| Task statement |
Lay out every line of the items below as a JSON list of strings, one string per line, and skip the blank lines.

Extracted data entries:
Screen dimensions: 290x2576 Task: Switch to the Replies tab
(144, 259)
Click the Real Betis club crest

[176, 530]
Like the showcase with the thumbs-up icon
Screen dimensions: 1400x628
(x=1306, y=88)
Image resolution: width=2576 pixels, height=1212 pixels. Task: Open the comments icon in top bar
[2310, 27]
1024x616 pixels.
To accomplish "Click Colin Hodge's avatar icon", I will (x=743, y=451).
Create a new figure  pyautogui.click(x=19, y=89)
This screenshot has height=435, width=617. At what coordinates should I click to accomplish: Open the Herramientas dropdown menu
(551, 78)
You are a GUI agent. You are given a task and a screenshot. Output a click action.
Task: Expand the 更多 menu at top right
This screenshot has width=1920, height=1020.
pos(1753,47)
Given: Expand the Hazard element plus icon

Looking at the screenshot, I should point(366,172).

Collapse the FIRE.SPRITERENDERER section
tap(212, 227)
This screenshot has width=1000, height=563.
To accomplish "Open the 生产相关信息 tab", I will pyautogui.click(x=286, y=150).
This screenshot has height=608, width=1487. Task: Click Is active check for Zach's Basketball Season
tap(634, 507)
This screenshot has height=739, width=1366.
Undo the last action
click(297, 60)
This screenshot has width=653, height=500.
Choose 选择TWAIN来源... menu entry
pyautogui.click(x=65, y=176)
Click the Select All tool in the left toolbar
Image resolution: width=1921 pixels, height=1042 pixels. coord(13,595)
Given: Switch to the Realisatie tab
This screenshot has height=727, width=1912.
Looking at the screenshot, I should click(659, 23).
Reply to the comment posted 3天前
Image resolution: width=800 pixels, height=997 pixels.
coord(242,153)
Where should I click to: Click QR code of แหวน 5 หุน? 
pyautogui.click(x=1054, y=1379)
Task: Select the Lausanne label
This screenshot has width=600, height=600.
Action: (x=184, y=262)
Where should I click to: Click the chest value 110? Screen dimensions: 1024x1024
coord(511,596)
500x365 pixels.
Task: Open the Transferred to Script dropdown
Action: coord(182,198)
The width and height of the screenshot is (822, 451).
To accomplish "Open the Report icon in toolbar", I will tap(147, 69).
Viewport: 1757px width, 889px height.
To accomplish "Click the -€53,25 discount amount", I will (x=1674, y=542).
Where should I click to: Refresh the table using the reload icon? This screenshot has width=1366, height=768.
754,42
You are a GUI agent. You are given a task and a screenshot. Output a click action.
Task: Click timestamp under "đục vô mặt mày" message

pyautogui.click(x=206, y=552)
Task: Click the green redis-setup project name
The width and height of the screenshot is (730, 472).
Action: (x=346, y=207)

| Response to this task |
[
  "Screen dimensions: 290x2576 Task: Switch to the Replies tab",
  "(144, 259)",
  "Click the Real Betis club crest",
  "[176, 530]",
  "Like the showcase with the thumbs-up icon",
  "Screen dimensions: 1400x628",
  "(x=1306, y=88)",
  "Image resolution: width=2576 pixels, height=1212 pixels. Task: Open the comments icon in top bar",
  "[2310, 27]",
  "1024x616 pixels.",
  "To accomplish \"Click Colin Hodge's avatar icon\", I will (x=743, y=451).",
  "Create a new figure  pyautogui.click(x=19, y=89)",
  "This screenshot has height=435, width=617. At what coordinates should I click to accomplish: Open the Herramientas dropdown menu",
  "(551, 78)",
  "You are a GUI agent. You are given a task and a screenshot. Output a click action.",
  "Task: Expand the 更多 menu at top right",
  "This screenshot has width=1920, height=1020.",
  "pos(1753,47)",
  "Given: Expand the Hazard element plus icon",
  "Looking at the screenshot, I should point(366,172).",
  "Collapse the FIRE.SPRITERENDERER section",
  "tap(212, 227)",
  "This screenshot has width=1000, height=563.",
  "To accomplish \"Open the 生产相关信息 tab\", I will pyautogui.click(x=286, y=150).",
  "This screenshot has height=608, width=1487. Task: Click Is active check for Zach's Basketball Season",
  "tap(634, 507)",
  "This screenshot has height=739, width=1366.",
  "Undo the last action",
  "click(297, 60)",
  "This screenshot has width=653, height=500.",
  "Choose 选择TWAIN来源... menu entry",
  "pyautogui.click(x=65, y=176)",
  "Click the Select All tool in the left toolbar",
  "Image resolution: width=1921 pixels, height=1042 pixels. coord(13,595)",
  "Given: Switch to the Realisatie tab",
  "This screenshot has height=727, width=1912.",
  "Looking at the screenshot, I should click(659, 23).",
  "Reply to the comment posted 3天前",
  "Image resolution: width=800 pixels, height=997 pixels.",
  "coord(242,153)",
  "Where should I click to: Click QR code of แหวน 5 หุน? ",
  "pyautogui.click(x=1054, y=1379)",
  "Task: Select the Lausanne label",
  "This screenshot has width=600, height=600.",
  "Action: (x=184, y=262)",
  "Where should I click to: Click the chest value 110? Screen dimensions: 1024x1024",
  "coord(511,596)",
  "500x365 pixels.",
  "Task: Open the Transferred to Script dropdown",
  "Action: coord(182,198)",
  "The width and height of the screenshot is (822, 451).",
  "To accomplish \"Open the Report icon in toolbar\", I will tap(147, 69).",
  "Viewport: 1757px width, 889px height.",
  "To accomplish \"Click the -€53,25 discount amount\", I will (x=1674, y=542).",
  "Where should I click to: Refresh the table using the reload icon? This screenshot has width=1366, height=768.",
  "754,42",
  "You are a GUI agent. You are given a task and a screenshot. Output a click action.",
  "Task: Click timestamp under \"đục vô mặt mày\" message",
  "pyautogui.click(x=206, y=552)",
  "Task: Click the green redis-setup project name",
  "The width and height of the screenshot is (730, 472).",
  "Action: (x=346, y=207)"
]